As expected, an NBA lockout went into affect at midnight. While fans sulk and employees live with uncertainty, here’s a look at what’s positive about the National Basketball Association…
On the active roster: Dallas Maverick’s owner, Mark Cuban. Cuban is known to some as an outspoken billionaire who spends more time shouting from his seat behind the Mavericks’ bench than Jerry Jones does on the Cowboys’ sideline (that’s A LOT!). To me, Cuban is the most brilliant marketer and communicator to own an NBA franchise. And no, it didn’t take the Mavs to win their first NBA title for me to think so.
I fell for Cuban’s masterful marketing mind after reading his foreword to Jon Spoeltra’s 2001 book, Marketing Outrageously, where he wrote about his thoughts regarding broadcast.com, a company he sold to Yahoo! for nearly $6 billion: “To me, none of this is outrageous. It’s common sense,” he said, referring to his belief that sports fans would one day use their computers, connect them to the Internet and use them like transistor radios to listen to live games. (An update of the book was released in February of this year.)
This is a guy that in 2000 bought an organization that bled money and fans. He introduced the most people-centric skills to his staff and began to rebuild from the team’s foundation. The Mavericks, at the time, found it challenging to put people in the seats of an aging Reunion Arena. Today, even visiting teams gush about the Mavericks’ home and hospitality.
Cuban is more than calculator-business savvy. He obviously knows how to attract and create dynamic experiences for people who have dozens of choices with how they spend their discretionary dollars. Email and social media are his links to the masses, at least when he’s not mingling among them at games and other events. He understands the lessons of Effective Communications 101: listen and courteously respond.
While he’s competitive, and basketball and business seemingly fuel those engines, Cuban remains engaged with those outside sports. He realized the benefit of exposure to a mainstream audience when he participated in “Dancing With the Stars” and had fun with a cameo on “Entourage” before that. Charities cheer him on when he criticizes officials because each time he’s fined by the NBA (he’s racked up more than $1 million in disciplinary fees for officiating-related comments), he matches the dollar amount with donations. He is a passionate cheerleader, and he’s willing to put his hard-earned money where his mouth is.

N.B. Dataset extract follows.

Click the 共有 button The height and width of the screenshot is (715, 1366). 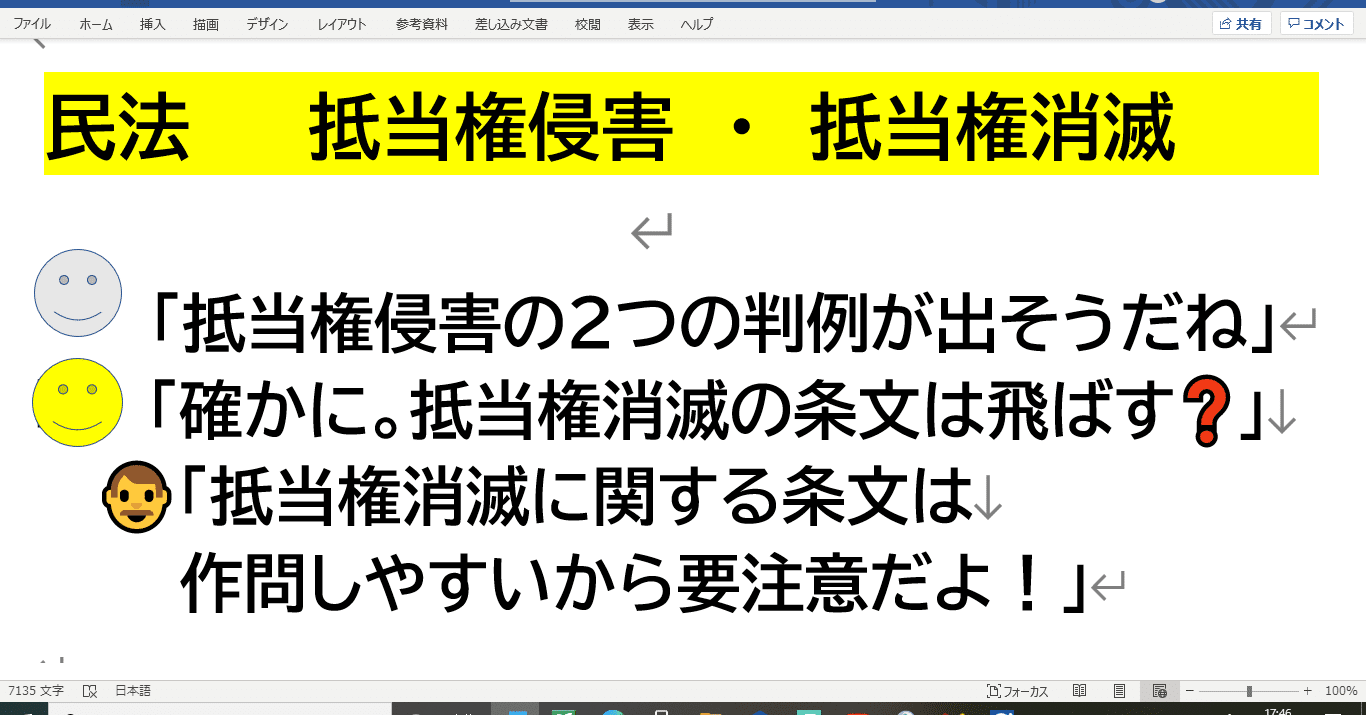point(1241,22)
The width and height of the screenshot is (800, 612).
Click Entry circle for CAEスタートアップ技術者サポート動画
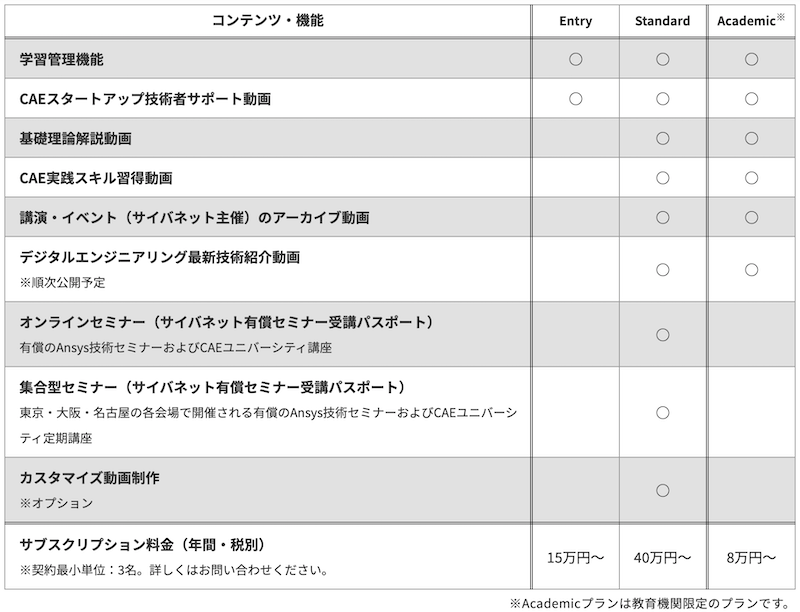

In an ultimate act of gratitude for fellow Dallas fans, Cuban announced within minutes of the Maverick’s 2011 NBA title win that he would pay for the victory parade so that the city, which is operating at a $32 million deficit, wouldn’t incur an additional monetary hit. His generosity made for prompt planning and what looked to be a party that would last for awhile.
Cuban is not afraid to push traditional boundaries whether it’s his wardrobe (he’s a t-shirt and jeans guy) or how he communicates with fans. He’s tenacious, passionate and creative. We can only hope that there are others with Cuban’s dedicated love for business and life. Without them, we live stagnantly and unimaginatively. The likes of Cuban are original word of mouth marketers and sports publicists and we, on the outside, stand to learn a lot — if we listen, read, learn and break the rules once in awhile.